**** Record extracts ****

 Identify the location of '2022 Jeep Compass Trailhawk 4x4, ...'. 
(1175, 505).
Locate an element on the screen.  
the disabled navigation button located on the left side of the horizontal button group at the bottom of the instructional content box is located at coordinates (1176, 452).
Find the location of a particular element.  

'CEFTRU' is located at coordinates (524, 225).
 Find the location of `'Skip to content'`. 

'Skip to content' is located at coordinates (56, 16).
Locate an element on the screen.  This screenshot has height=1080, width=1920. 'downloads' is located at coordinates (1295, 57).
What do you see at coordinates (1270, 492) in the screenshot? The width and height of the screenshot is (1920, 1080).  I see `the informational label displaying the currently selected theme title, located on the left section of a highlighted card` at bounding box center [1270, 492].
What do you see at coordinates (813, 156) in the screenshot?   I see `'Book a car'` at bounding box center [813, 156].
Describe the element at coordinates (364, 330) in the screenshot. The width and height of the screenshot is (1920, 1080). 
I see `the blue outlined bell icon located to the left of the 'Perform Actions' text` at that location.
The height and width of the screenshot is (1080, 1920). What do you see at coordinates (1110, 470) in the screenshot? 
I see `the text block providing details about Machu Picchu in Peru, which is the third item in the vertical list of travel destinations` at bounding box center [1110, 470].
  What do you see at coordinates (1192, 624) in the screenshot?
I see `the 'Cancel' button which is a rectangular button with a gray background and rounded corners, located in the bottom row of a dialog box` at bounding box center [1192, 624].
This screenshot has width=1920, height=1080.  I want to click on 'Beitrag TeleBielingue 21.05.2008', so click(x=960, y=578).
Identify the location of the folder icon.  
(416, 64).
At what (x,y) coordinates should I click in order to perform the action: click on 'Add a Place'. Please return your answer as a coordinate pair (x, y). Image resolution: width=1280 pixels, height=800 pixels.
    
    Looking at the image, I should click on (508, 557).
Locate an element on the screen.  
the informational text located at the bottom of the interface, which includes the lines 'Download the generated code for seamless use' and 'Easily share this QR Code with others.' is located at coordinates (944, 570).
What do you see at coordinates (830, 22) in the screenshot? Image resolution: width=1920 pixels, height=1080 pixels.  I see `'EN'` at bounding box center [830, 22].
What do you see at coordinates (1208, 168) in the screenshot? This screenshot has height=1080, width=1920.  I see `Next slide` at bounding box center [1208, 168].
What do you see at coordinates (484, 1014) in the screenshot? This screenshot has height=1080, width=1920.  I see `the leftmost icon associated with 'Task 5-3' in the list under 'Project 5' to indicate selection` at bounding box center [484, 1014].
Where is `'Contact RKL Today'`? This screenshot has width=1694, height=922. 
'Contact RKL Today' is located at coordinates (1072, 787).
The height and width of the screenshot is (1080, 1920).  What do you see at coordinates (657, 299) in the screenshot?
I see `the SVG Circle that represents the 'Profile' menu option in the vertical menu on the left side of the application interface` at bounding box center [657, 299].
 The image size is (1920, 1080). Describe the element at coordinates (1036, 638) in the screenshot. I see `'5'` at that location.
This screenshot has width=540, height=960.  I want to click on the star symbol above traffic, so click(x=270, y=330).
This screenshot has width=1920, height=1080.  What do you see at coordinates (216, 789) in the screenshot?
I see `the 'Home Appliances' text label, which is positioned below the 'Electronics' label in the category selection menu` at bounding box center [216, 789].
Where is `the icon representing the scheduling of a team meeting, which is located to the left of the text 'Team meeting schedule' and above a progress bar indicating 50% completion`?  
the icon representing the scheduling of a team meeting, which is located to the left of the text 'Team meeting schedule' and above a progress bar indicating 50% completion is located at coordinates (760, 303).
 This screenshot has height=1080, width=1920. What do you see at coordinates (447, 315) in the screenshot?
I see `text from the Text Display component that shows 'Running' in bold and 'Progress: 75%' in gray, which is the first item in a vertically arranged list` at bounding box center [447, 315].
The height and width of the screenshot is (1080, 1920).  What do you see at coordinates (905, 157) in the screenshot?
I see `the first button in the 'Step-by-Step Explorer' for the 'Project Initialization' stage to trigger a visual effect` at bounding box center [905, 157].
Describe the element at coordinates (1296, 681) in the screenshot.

****

**Exercise goal**
Quote the lines above word for word, starting at the line that contains "has width=1694, height=922." and ending at the line that contains "center [216, 789].".

**Expected output**
Where is `'Contact RKL Today'`? This screenshot has width=1694, height=922. 
'Contact RKL Today' is located at coordinates (1072, 787).
The height and width of the screenshot is (1080, 1920).  What do you see at coordinates (657, 299) in the screenshot?
I see `the SVG Circle that represents the 'Profile' menu option in the vertical menu on the left side of the application interface` at bounding box center [657, 299].
 The image size is (1920, 1080). Describe the element at coordinates (1036, 638) in the screenshot. I see `'5'` at that location.
This screenshot has width=540, height=960.  I want to click on the star symbol above traffic, so click(x=270, y=330).
This screenshot has width=1920, height=1080.  What do you see at coordinates (216, 789) in the screenshot?
I see `the 'Home Appliances' text label, which is positioned below the 'Electronics' label in the category selection menu` at bounding box center [216, 789].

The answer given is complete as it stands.